Chelsea Self/Glenwood Springs Post Independent

The environmental impacts of the Grizzly Creek and Pine Gulch fires which, combined, have burned more than 170,000 acres in Garfield County, will be visible on the landscape for many years to come.

The human impacts can be harder to see, but can linger just as long.

Enter the Aspen Community Foundation’s (ACF) Fire Fund, which has a specific purpose of addressing the immediate and long-term human and community impacts.



The ACF Fire Fund is one branch of a broader, three-tiered fundraising effort to help prepare for the fire area restoration efforts and community rebuilding in the aftermath of the Grizzly Creek Fire in particular.

While funds donated via ACF can also go to support environmental restoration, they first go to help any individuals, families and small business owners who are suffering from the impacts of the fire, explained Tamara Tormohlen, Executive Director for ACF.




Any time there’s a natural disaster, whether locally or globally, ACF activates its Community to Community Fund to give donors a vehicle to support relief efforts, Tormohlen said.

“One of our roles is disaster philanthropy,” she said. “It helps people to be generous and give if they want to help after a natural disaster of any sort.”

Monetary donations have also become more important during the COVID-19 pandemic, since relief agencies can’t accept food, clothing or other types of goods, Tormohlen also noted.

Unlike the needs that arose during and after the Lake Christine Fire near Basalt in the summer of 2018, the human impacts from the Grizzly and Pine Gulch fires might be harder to quantify, she said.

The Lake Christine Fire destroyed three homes and damaged several others, and the direct emotional and mental stress was evident for months after the fire was finally out.

Disaster philanthropy follows four phases — preparedness, mitigation, response and recovery, Tormohlen explained.

“Depending on the disaster or the incident, agencies are going to respond in different ways,” she said. “This particular incident has not resulted in a lot of human needs, in the way Lake Christine did.”

Just exactly what those needs might be related to the Grizzly Creek Fire, which had broader community impacts, especially in Glenwood Springs, are being closely monitored by ACF’s government and nonprofit agency partners, she said.

The Pine Gulch Fire, by further contrast, because of its remote location, didn’t have the community impacts but did adversely affect several rural residents and ranchers north of DeBeque who had to be evacuated.
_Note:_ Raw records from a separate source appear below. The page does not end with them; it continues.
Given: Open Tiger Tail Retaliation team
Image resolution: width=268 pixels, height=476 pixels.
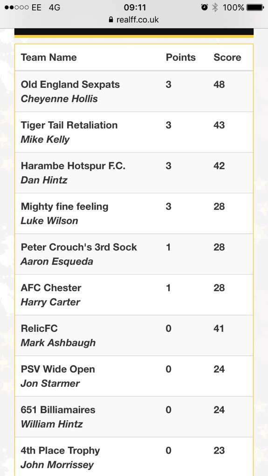Looking at the screenshot, I should 69,125.
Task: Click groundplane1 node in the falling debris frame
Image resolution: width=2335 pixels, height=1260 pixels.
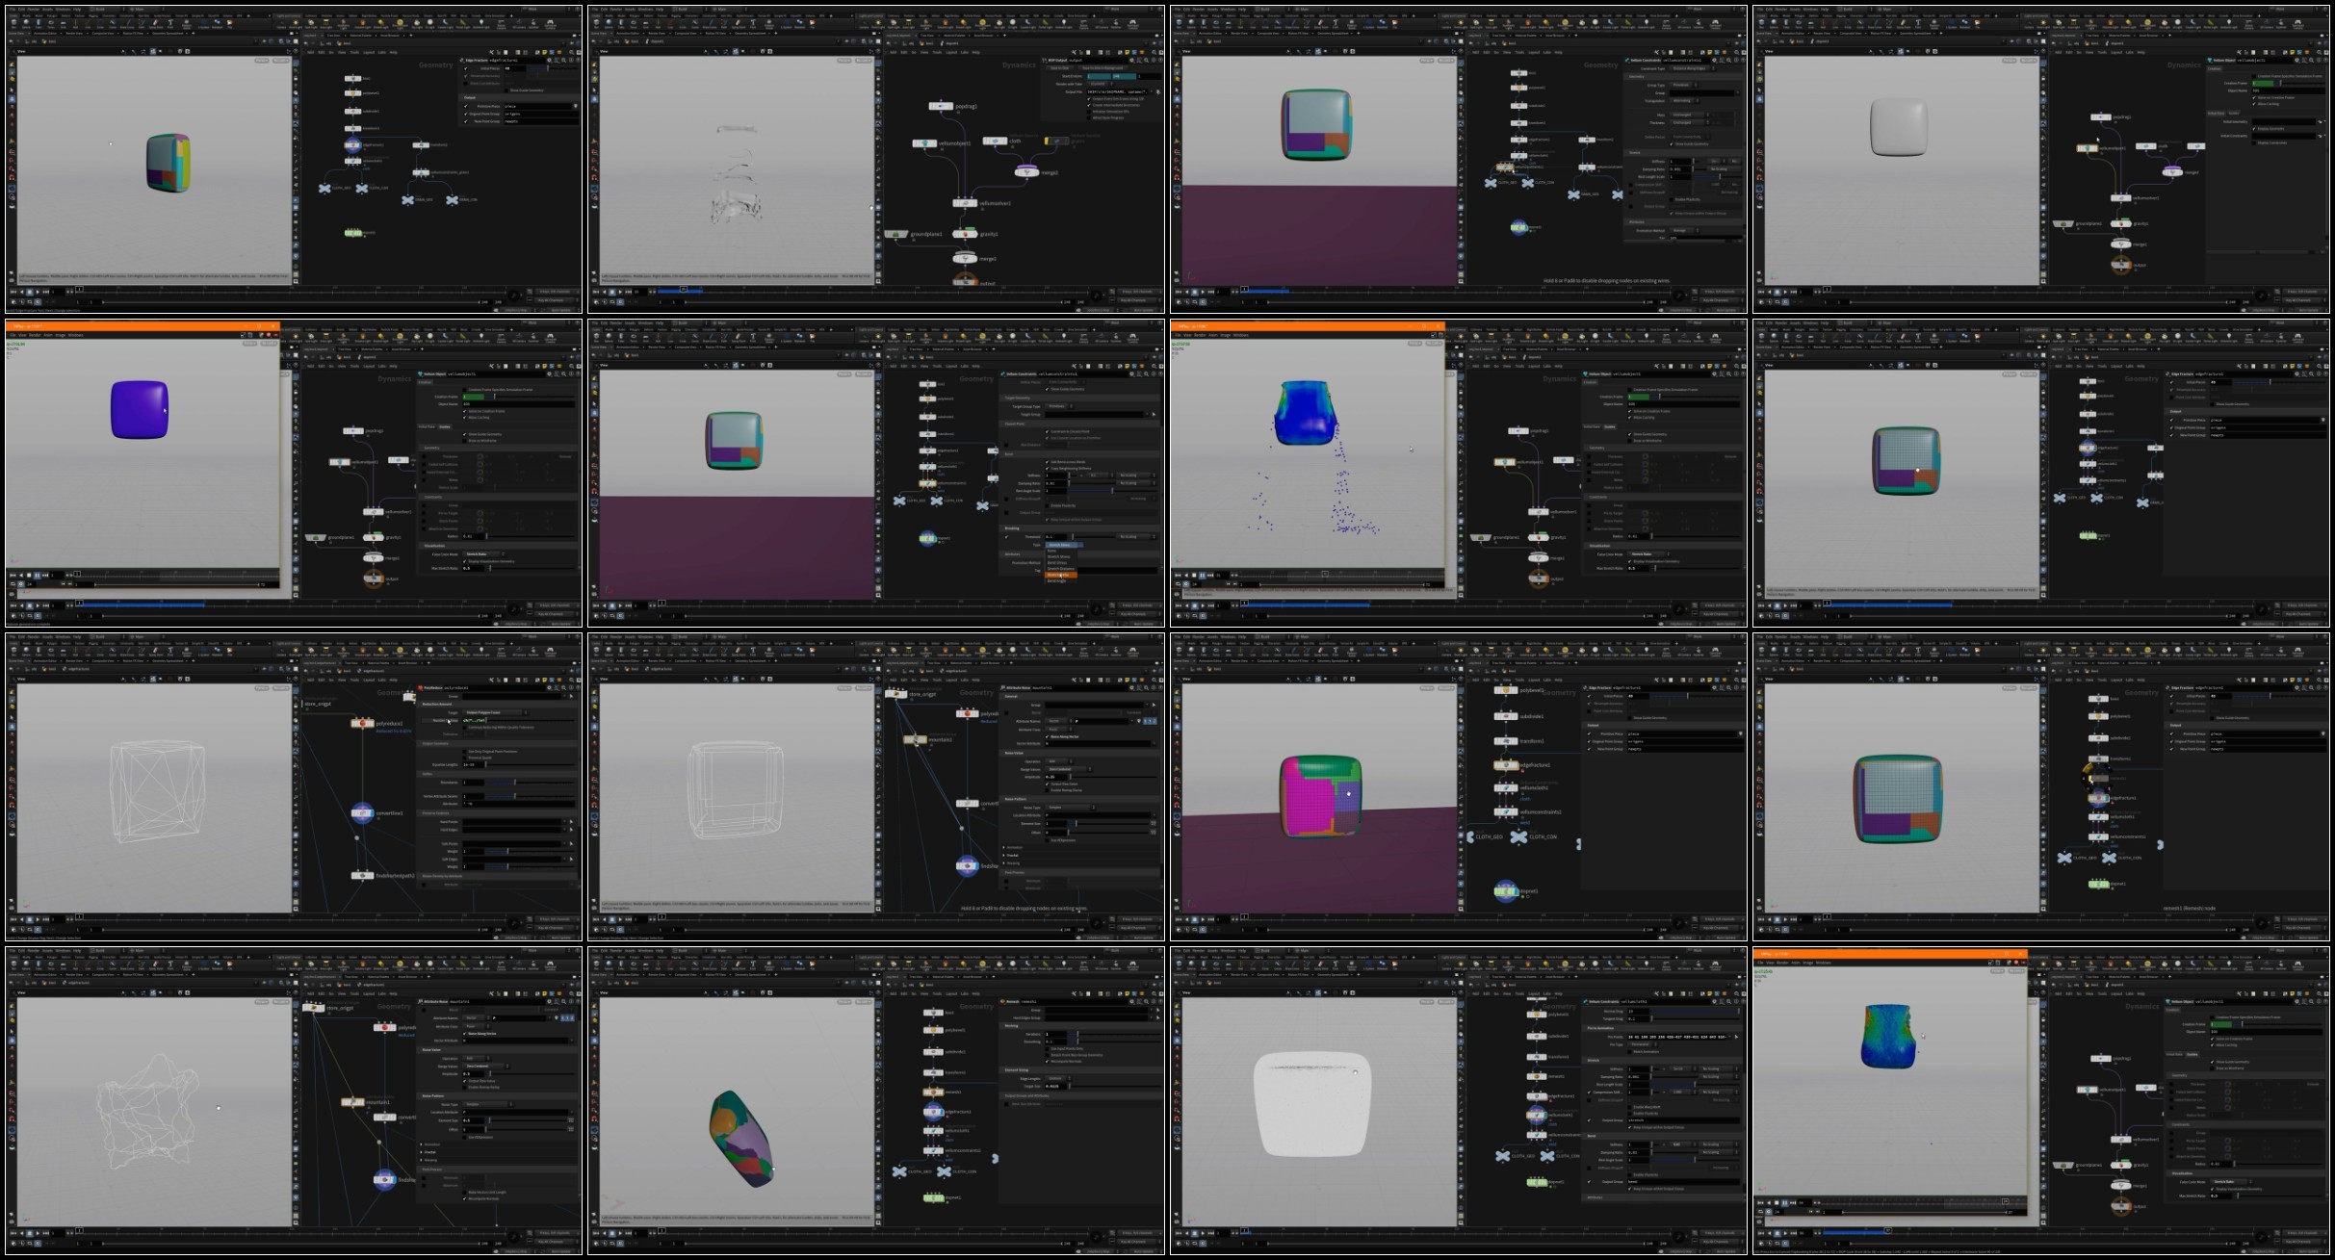Action: 897,234
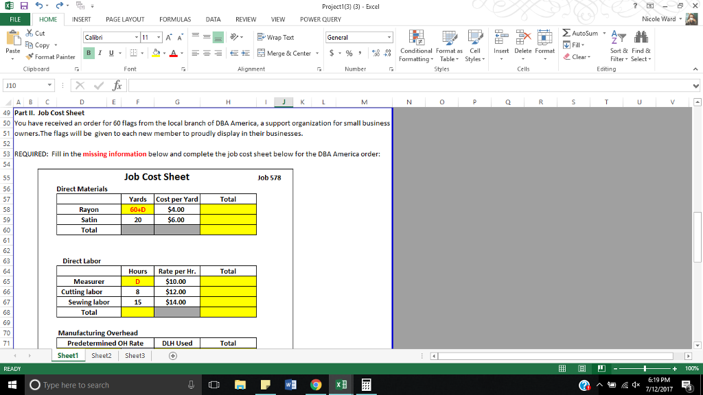The image size is (703, 395).
Task: Toggle bold formatting
Action: 89,53
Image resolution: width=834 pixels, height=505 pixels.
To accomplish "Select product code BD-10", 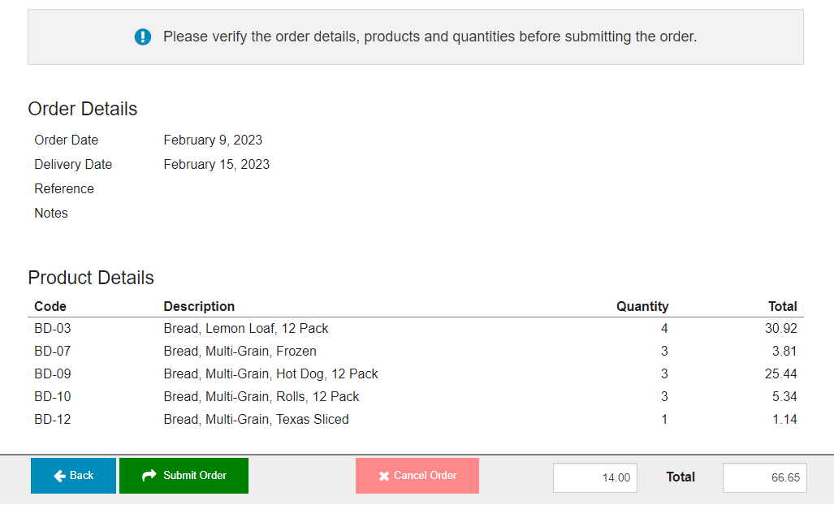I will coord(52,397).

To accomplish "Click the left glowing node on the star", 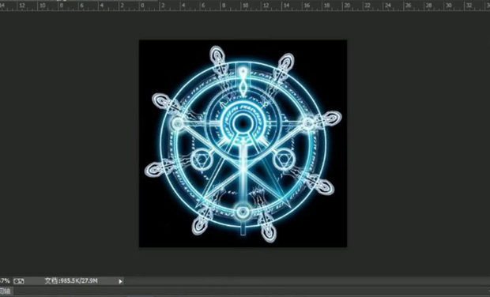I will coord(178,123).
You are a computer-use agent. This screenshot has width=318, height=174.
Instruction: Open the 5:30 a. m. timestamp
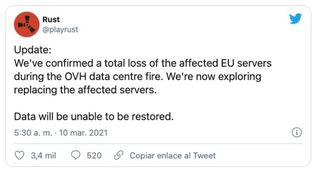[33, 132]
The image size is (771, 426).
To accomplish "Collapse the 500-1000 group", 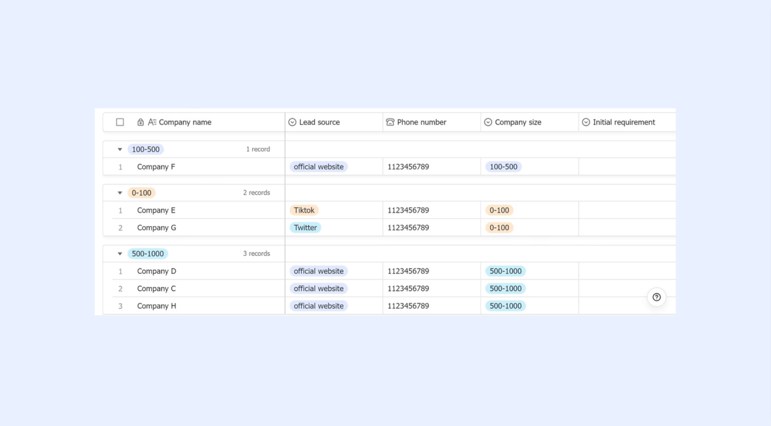I will 120,254.
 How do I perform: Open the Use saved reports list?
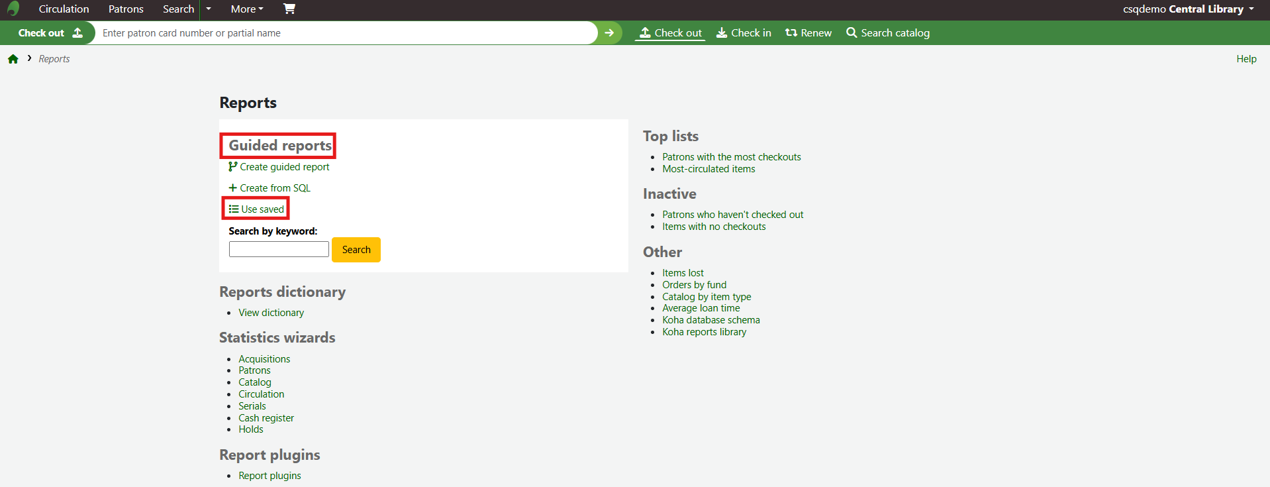click(262, 209)
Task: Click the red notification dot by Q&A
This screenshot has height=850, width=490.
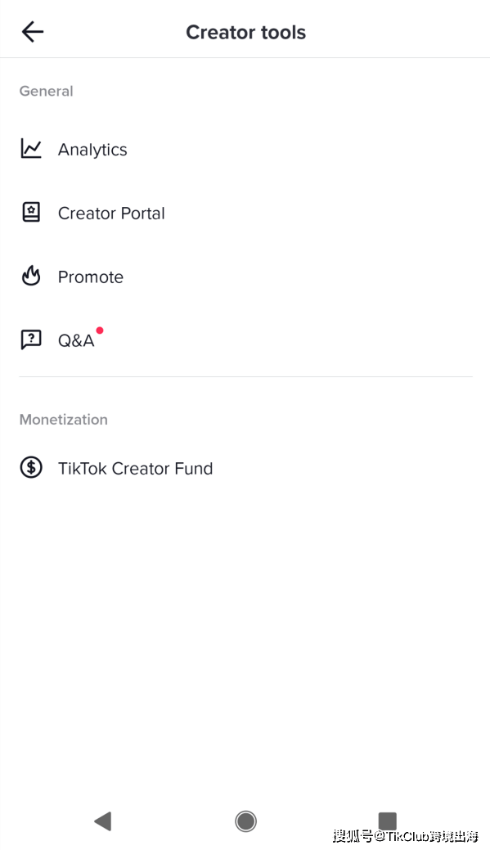Action: coord(100,331)
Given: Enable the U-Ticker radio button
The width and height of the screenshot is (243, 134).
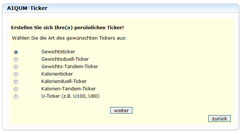Looking at the screenshot, I should tap(16, 97).
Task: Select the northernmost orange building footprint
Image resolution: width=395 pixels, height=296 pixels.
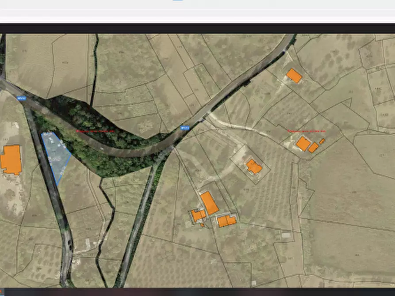Action: click(294, 76)
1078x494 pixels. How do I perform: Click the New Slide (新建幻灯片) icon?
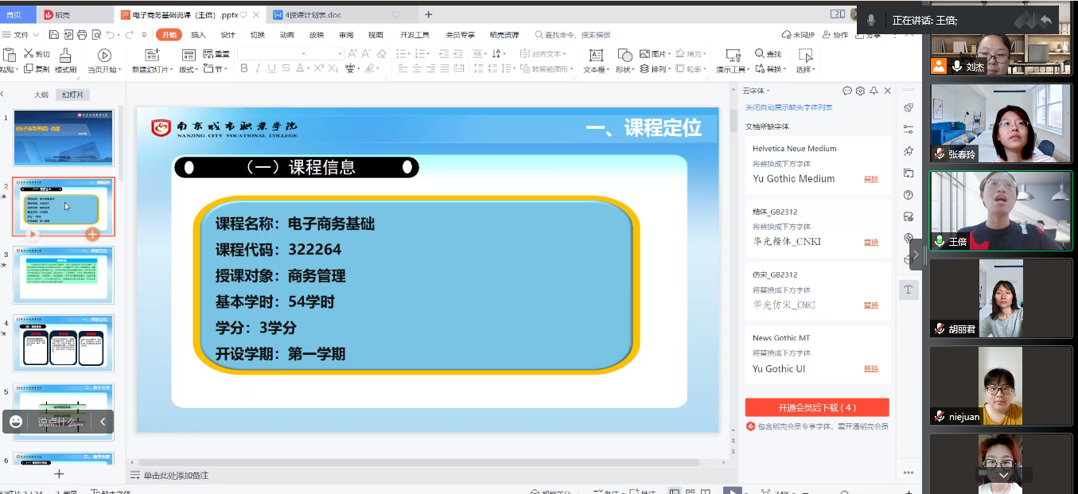point(151,55)
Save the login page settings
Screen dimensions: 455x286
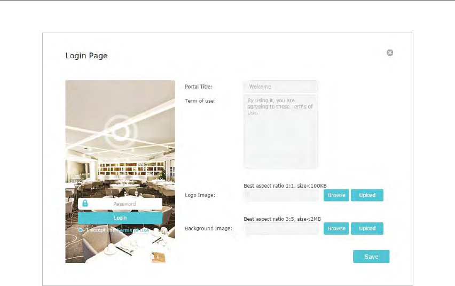371,257
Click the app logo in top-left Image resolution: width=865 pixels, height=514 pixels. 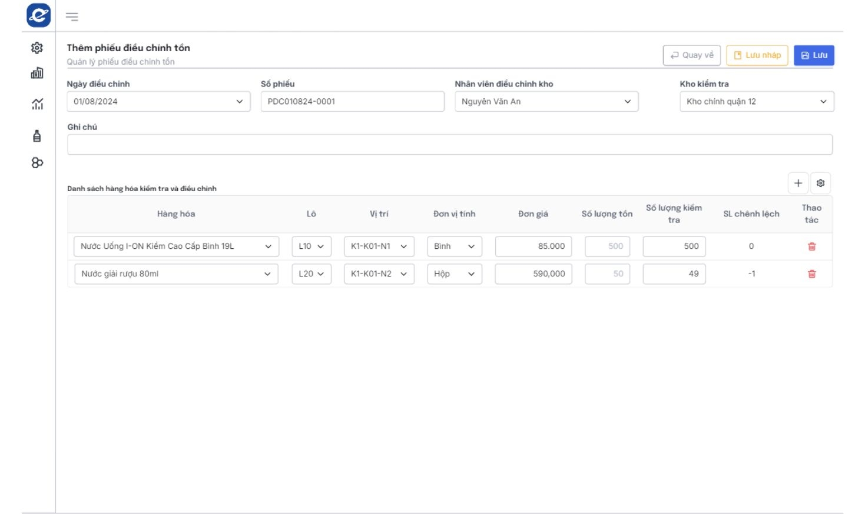[38, 15]
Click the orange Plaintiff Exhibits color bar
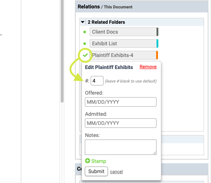 (x=157, y=55)
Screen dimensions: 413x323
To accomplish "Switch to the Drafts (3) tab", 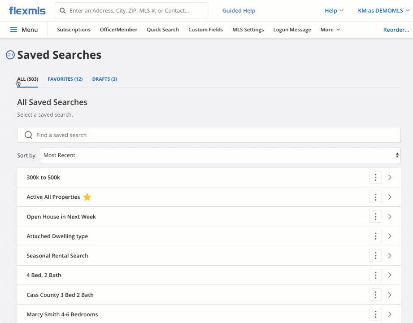I will pos(104,79).
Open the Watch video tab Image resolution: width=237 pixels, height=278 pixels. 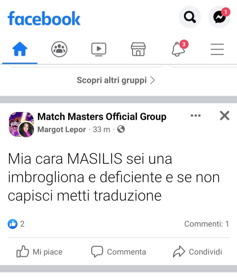(x=99, y=49)
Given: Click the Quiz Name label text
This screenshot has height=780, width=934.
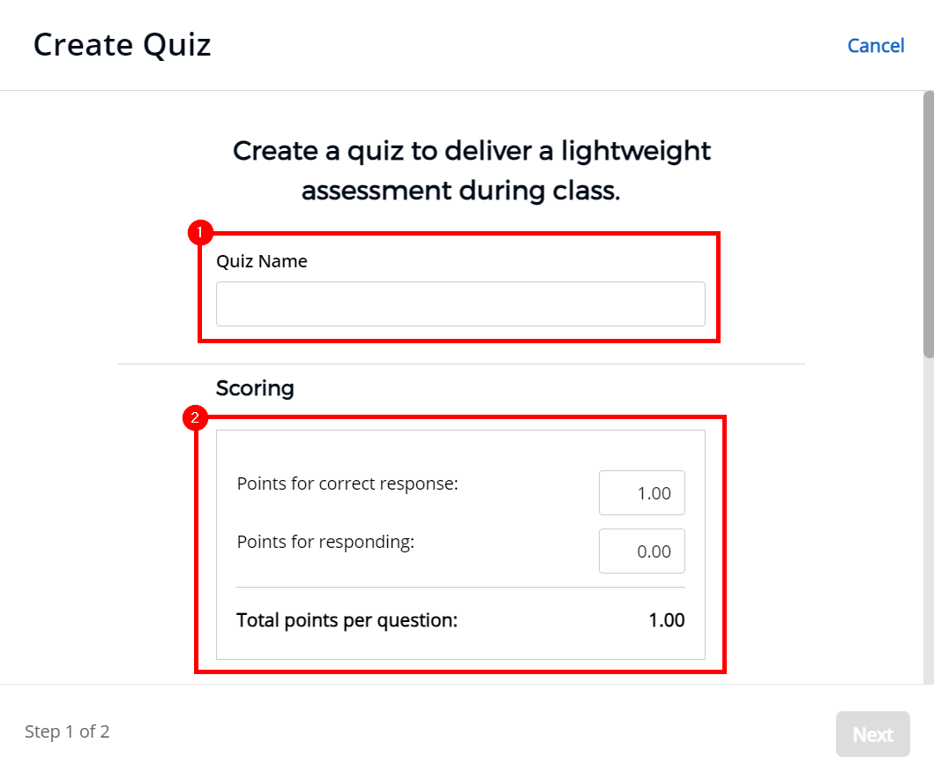Looking at the screenshot, I should [262, 261].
During the Lake Christine Fire, the immediate need was more around food and basic needs assistance for the families who were evacuated or lost belongings.

“A lot of people, even they didn’t lose their house, had to replenish food,” Tormohlen said, referring to lengthy power outages when the fire burned right up to the El Jebel Mobile Home Park, and smoke damage that also was prevalent.

A longer-term need had to do with mental health resources, she said.

“The mental health piece is a big one, and is probably something we’re going to see with (the Grizzly Creek Fire),” she said, also adding the fire’s economic impact to the equation.

Businesses in the Glenwood Springs area were already hurting from the impacts of the COVID-19 public health restrictions that have been in place this year, even before the fire impacts hit.

The ACF’s Lake Christine Fire Fund ultimately raised about $300,000, while this year’s Fire Fund now stands at about $1,000, Tormohlen said, noting that the human and community needs are just now being identified.

“We typically look at the gaps not being filled by government, and try to help fill those gaps,” she said.